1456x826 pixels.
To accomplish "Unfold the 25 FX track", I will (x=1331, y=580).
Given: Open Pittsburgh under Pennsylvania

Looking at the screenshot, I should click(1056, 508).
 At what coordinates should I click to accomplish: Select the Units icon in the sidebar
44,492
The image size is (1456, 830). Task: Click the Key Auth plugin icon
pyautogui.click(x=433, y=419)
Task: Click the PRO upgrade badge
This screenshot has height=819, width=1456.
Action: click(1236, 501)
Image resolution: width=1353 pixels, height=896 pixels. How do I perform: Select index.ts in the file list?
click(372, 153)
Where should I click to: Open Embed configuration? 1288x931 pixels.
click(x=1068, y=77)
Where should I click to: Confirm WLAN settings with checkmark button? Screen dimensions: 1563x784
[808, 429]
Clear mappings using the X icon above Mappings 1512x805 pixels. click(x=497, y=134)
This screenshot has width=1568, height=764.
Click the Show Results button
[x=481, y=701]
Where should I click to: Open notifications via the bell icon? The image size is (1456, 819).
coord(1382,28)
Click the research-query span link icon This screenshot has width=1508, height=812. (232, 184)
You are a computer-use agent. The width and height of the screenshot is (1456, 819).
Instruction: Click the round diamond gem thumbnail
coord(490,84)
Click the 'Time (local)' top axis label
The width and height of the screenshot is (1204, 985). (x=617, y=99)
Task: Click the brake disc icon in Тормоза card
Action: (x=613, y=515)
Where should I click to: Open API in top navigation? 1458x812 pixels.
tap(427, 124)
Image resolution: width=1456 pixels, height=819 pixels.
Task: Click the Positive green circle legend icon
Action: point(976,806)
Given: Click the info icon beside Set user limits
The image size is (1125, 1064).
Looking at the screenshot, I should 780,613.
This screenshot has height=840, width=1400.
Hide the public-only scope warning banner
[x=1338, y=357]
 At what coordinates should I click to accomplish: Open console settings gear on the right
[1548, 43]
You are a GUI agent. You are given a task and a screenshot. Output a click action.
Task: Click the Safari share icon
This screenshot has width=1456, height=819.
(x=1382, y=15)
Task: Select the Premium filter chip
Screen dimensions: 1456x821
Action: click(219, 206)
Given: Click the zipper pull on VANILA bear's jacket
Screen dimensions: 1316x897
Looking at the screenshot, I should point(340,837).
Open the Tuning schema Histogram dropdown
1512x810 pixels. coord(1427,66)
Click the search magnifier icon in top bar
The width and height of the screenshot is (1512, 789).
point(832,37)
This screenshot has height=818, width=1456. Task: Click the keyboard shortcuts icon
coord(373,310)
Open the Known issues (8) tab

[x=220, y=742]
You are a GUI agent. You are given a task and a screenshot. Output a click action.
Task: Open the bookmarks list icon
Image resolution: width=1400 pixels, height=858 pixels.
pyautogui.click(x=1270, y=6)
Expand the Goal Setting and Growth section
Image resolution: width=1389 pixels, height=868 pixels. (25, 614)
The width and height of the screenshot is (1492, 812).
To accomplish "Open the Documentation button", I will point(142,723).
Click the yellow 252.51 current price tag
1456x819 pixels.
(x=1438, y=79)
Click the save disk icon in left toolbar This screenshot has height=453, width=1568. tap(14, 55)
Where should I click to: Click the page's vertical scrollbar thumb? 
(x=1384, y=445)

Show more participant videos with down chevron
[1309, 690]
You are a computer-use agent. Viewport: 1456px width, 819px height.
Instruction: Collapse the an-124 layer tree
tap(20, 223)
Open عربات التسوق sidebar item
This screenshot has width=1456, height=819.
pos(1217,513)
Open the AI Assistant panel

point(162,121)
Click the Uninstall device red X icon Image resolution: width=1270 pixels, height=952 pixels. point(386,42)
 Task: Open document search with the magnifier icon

□ □ □ □

**What is being asked:**
Since only part of the listing is wanted, copy exactly the lines from the one holding "Click the search magnifier icon in top bar" to the one holding "Task: Open the bookmarks list icon", both included.

**Solution to the problem:**
Click the search magnifier icon in top bar
The width and height of the screenshot is (1512, 789).
point(832,37)
This screenshot has height=818, width=1456. Task: Click the keyboard shortcuts icon
coord(373,310)
Open the Known issues (8) tab

[x=220, y=742]
You are a GUI agent. You are given a task and a screenshot. Output a click action.
Task: Open the bookmarks list icon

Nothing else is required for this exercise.